On his official transition website change.gov, Obama promises to increase the number of VA mental health providers, reform the government’s bureaucratic disability claims system, and increase the number of Vet Centres, where returning veterans can find community as they make the difficult transition from war to civilian life.

If he makes good on those promises, it will make a tremendous difference in the lives of hundreds of thousands of people. But it will not be easy, because George W. Bush is leaving the Department of Veterans Affairs in a state of disarray.

According to the Department of Veterans Affairs, 18 veterans commit suicide every day and 200,000 sleep homeless on the streets on any given night.

An April 2008 study by the Rand Corporation found that 300,000 Iraq and Afghanistan war veterans currently suffer from post-traumatic stress disorder or major depression. Another 320,000 suffer from traumatic brain injury and physical brain damage. A majority are not receiving help from the Pentagon or VA system which critics say are more concerned with concealing unpleasant facts than they are with providing care.

Both Veterans for Common Sense and Veterans of Modern Warfare are suing the Bush administration for failing to care for the country’s wounded veterans.

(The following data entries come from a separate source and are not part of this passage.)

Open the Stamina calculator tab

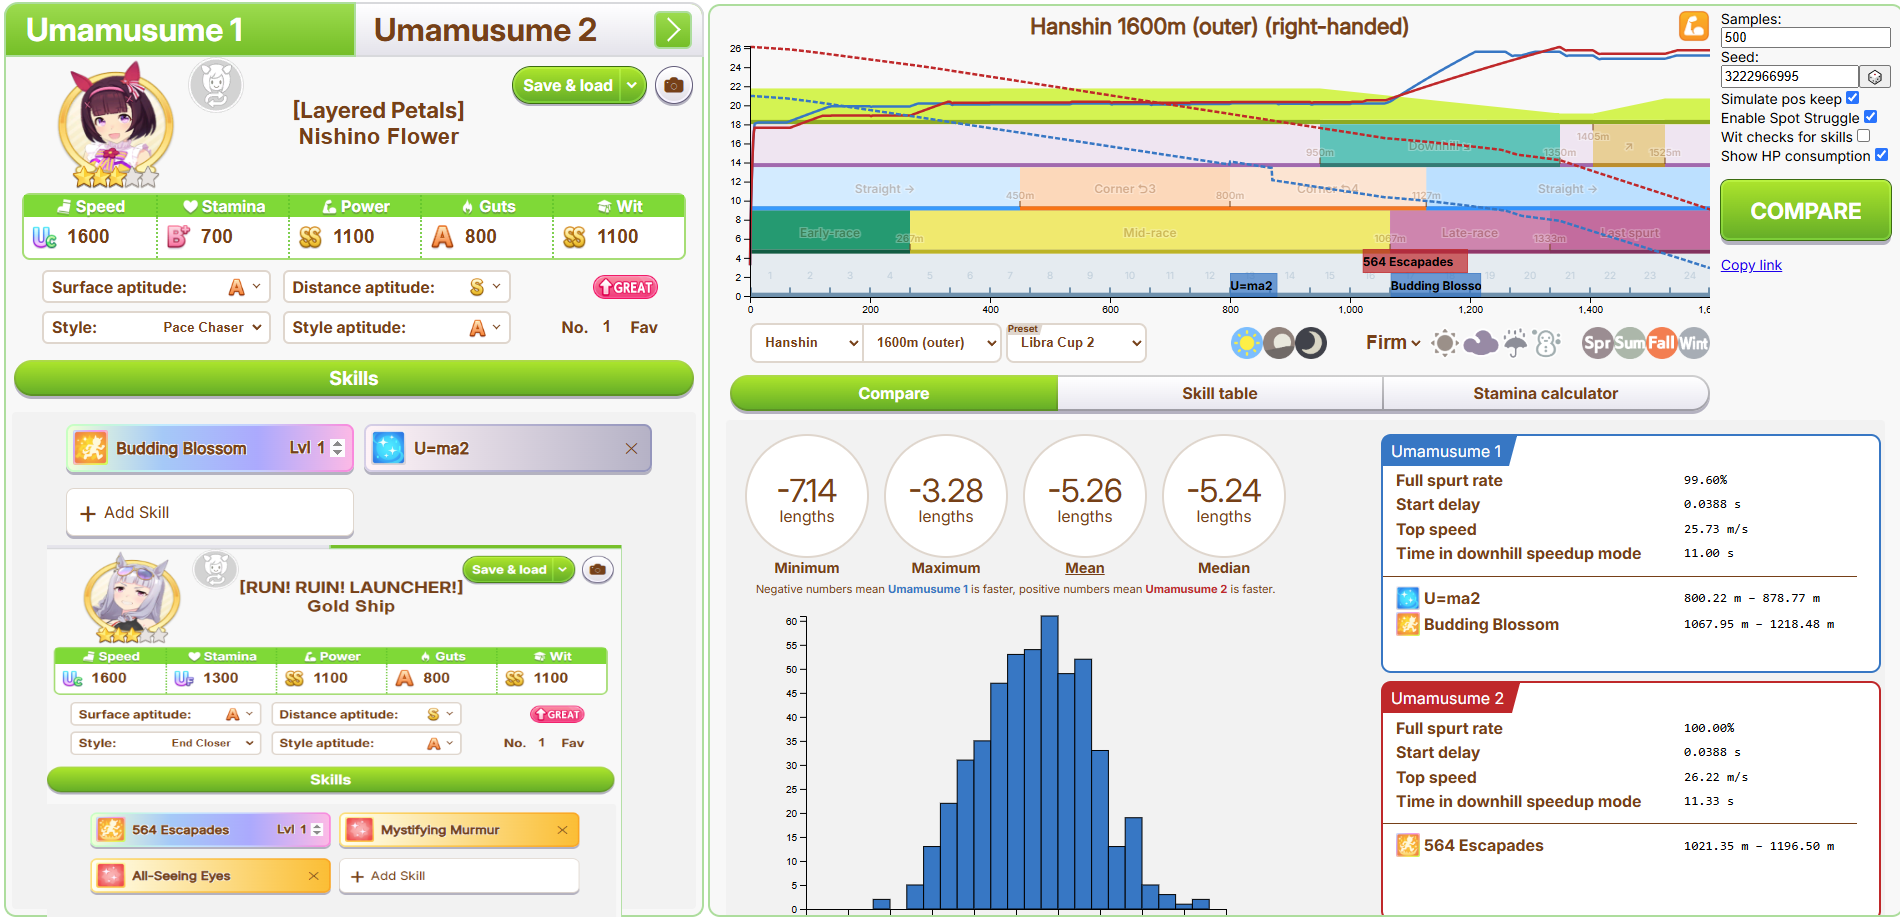click(1545, 394)
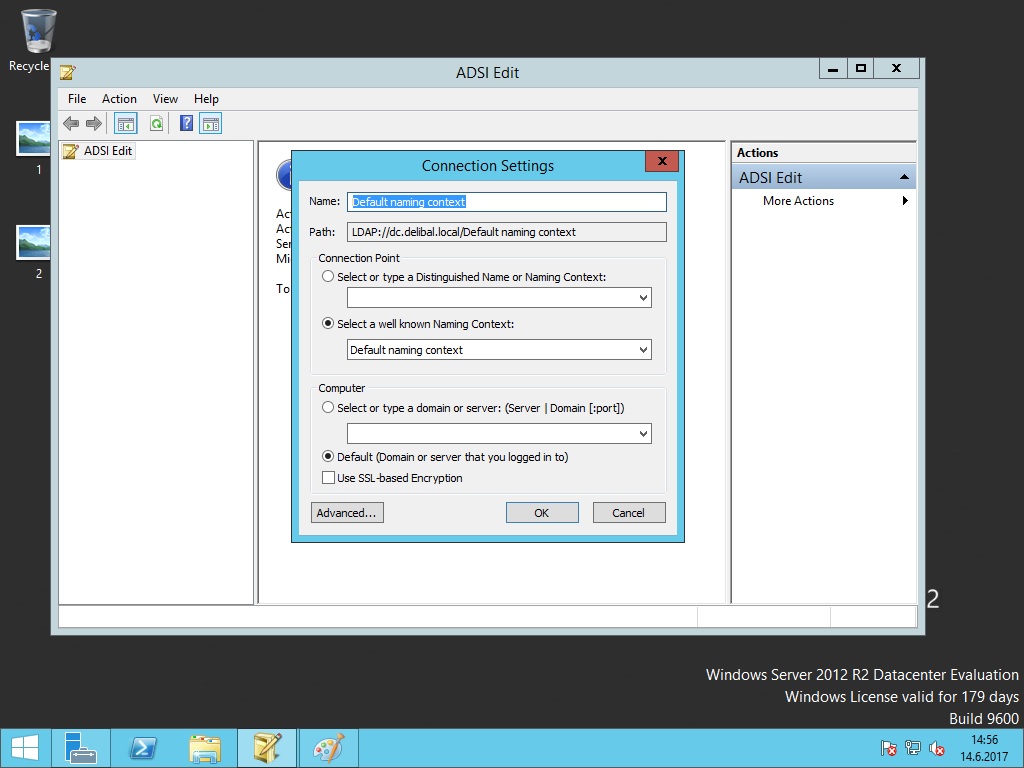
Task: Open the View menu
Action: click(165, 99)
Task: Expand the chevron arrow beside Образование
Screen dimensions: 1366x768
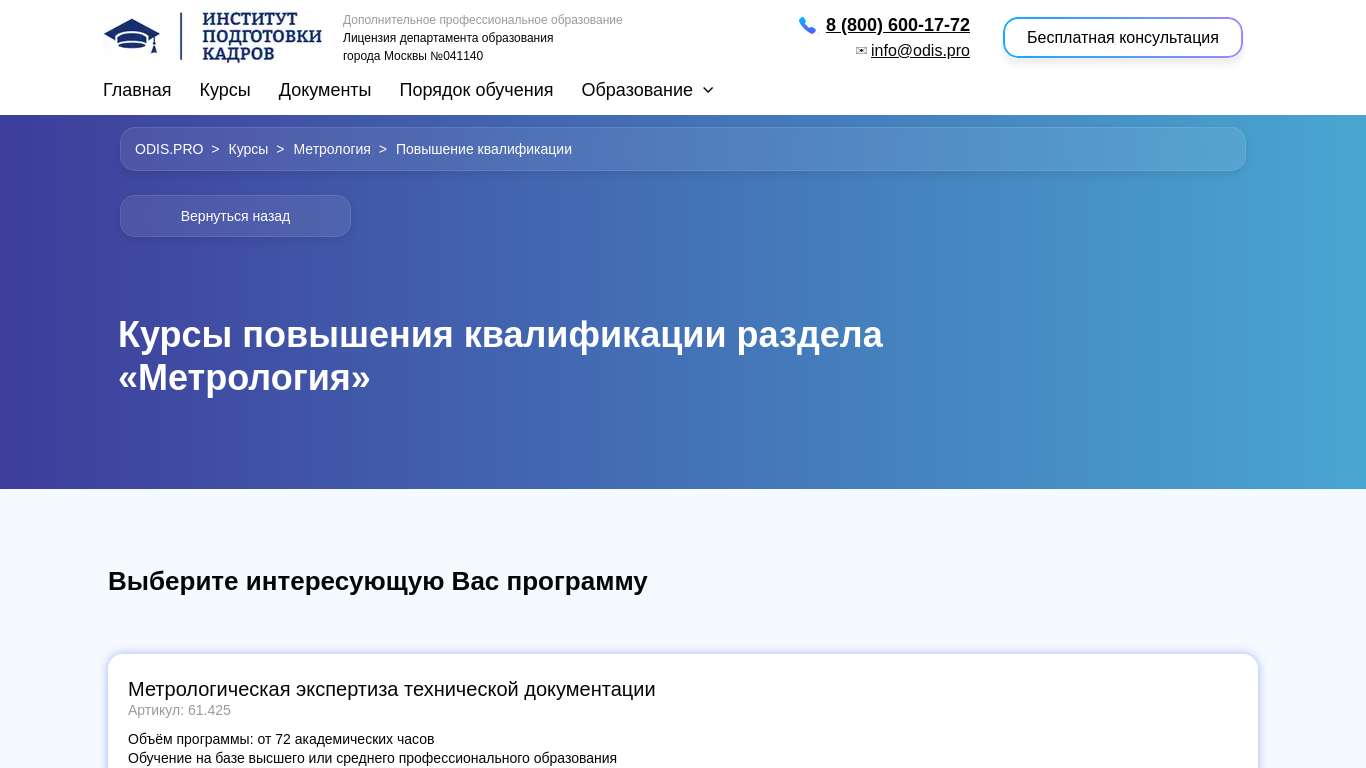Action: tap(708, 90)
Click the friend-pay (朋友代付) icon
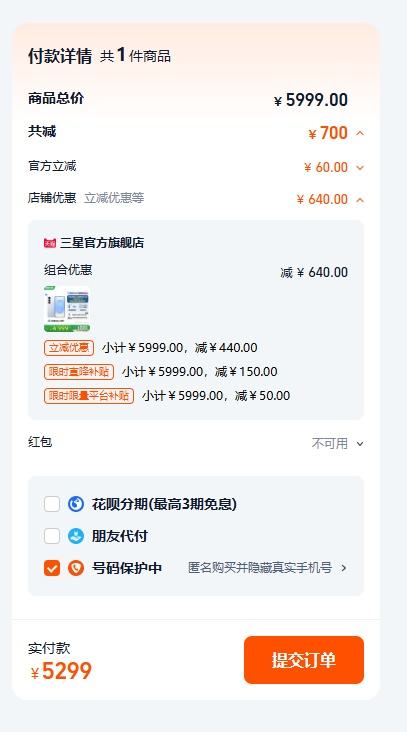Viewport: 407px width, 732px height. pyautogui.click(x=76, y=536)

Veterans for Common Sense’s class action lawsuit aims to force the VA to treat Iraq and Afghanistan war veterans who suffer from post-traumatic stress disorder. Veterans of Modern Warfare filed suit last week to force the VA to give disability payments to wounded veterans in a timely manner.

Both of them will be pushing their lawsuits forward even as Barack Obama assumes the presidency of the United States.

*IPS Correspondent Aaron Glantz is author of the upcoming book “The War Comes Home: Washington’s Battle Against America’s Veterans”.